PCR screening, characterization of the genetic environment of bla_GES-18, and plasmid extraction.

Detection of carbapenemases (bla_VIM, bla_IMP, bla_NDM-1, bla_KPC) was performed by DNA microarray (Check-MDR CT102; Check-Points, Wageningen, Netherlands) according to a previously described protocol (21). Genes encoding class A ESBL enzymes (BEL, GES, VEB, and PER) were sought by PCR as previously described (1). The genetic context of bla_GES-18 was determined by PCR sequencing of the integron variable region with primers matching the 5′ and 3′ conserved segments of class 1 integrons (22) using an external sequencing service (Macrogen, Seoul, South Korea) and a primer walking strategy. Nucleotide sequences were analyzed with the NCBI BLASTN algorithm (http://www.ncbi.nlm.nih.gov/BLAST/). Plasmid DNA was extracted using the Kieser method (23) and the QIAfilter plasmid midikit (Qiagen, Venlo, Netherlands) according to the manufacturer′s instructions.

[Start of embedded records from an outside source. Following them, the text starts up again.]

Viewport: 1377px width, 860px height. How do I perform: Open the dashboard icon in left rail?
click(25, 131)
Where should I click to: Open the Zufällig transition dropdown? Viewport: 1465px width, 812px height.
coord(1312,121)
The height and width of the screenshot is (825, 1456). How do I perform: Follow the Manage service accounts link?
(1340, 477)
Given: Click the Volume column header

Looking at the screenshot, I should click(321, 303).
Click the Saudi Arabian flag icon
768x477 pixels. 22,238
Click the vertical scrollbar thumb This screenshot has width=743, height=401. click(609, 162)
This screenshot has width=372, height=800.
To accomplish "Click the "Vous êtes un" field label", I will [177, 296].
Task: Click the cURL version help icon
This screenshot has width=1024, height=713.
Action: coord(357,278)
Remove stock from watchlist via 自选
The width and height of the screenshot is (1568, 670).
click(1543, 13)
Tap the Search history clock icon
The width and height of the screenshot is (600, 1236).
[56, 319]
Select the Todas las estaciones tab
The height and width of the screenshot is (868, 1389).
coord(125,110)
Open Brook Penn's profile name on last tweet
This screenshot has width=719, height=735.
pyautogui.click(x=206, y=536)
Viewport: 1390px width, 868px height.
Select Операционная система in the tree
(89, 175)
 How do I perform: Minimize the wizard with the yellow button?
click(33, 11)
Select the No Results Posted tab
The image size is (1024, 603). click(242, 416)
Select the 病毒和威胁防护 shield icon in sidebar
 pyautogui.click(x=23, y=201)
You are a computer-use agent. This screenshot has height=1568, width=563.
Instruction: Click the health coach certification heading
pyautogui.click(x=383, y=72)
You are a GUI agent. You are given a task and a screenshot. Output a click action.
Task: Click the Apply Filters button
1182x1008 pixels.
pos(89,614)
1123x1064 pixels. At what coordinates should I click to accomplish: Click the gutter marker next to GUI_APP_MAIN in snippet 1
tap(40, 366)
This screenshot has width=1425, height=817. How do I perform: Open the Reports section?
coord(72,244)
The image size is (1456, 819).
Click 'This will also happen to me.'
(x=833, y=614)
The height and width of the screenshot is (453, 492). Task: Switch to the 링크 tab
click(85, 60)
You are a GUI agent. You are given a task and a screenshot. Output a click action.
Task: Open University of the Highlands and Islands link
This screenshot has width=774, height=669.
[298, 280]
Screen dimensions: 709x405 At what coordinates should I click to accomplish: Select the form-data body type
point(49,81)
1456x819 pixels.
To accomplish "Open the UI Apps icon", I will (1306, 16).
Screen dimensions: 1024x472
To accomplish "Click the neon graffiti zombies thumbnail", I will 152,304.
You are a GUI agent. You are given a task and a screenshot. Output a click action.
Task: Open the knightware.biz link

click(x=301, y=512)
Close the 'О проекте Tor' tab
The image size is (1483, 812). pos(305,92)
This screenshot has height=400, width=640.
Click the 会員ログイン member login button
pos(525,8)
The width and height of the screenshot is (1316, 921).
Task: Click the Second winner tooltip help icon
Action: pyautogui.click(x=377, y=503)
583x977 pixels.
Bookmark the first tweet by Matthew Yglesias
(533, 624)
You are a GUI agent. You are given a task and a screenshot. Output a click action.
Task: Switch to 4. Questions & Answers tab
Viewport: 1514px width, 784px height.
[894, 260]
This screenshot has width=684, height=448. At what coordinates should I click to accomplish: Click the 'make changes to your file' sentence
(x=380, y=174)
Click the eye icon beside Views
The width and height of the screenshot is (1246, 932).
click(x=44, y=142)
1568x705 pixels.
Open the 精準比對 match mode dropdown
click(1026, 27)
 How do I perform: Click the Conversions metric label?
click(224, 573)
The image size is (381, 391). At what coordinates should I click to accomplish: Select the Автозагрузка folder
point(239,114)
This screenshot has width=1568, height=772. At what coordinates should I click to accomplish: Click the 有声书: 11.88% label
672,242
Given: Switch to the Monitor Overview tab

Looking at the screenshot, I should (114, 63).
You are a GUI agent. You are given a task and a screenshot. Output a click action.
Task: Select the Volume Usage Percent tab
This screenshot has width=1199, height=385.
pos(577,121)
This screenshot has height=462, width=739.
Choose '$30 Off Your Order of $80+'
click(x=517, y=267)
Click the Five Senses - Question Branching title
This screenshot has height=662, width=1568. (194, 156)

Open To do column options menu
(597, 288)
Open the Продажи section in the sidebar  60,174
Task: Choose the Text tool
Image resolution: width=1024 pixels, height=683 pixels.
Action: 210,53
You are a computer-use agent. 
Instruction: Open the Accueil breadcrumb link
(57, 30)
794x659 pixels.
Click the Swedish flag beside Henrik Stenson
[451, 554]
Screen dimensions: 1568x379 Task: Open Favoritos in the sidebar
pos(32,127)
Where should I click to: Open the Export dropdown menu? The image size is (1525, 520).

Cloning, expression, and purification of GES-1, GES-5, and GES-18 β-lactamases.

The genes encoding GES-1, GES-5, and GES-18 were cloned into pET28a using the NcoI and EcoRI restriction sites. The different vectors were then introduced into the E. coli BL21(DE3) strain (New England BioLabs, Ipswich, MA). Overexpression and purification of these three proteins were performed as described for the GES-11, GES-12, and GES-14 enzymes (24).

Determination of kinetic parameters.

All experiments were carried out at 30°C in 100 mM sodium phosphate buffer (pH 7.0). Kinetic measurements of purified GES β-lactamases were performed as described previously (24). Low and very high K_m values were determined as K_i values using 100 μM nitrocefin as the reporter substrate. For low K_m values, the k_cat values were derived from the initial hydrolysis rates measured at saturating substrate concentrations, whereas for high K_m values, k_cat was derived directly from the k_cat/K_m ratio (25). Despite its low value, the K_m parameter for imipenem was determined by initial rates method [since, according to the work of Frase et al., K_m is >K_s_(i) (26)].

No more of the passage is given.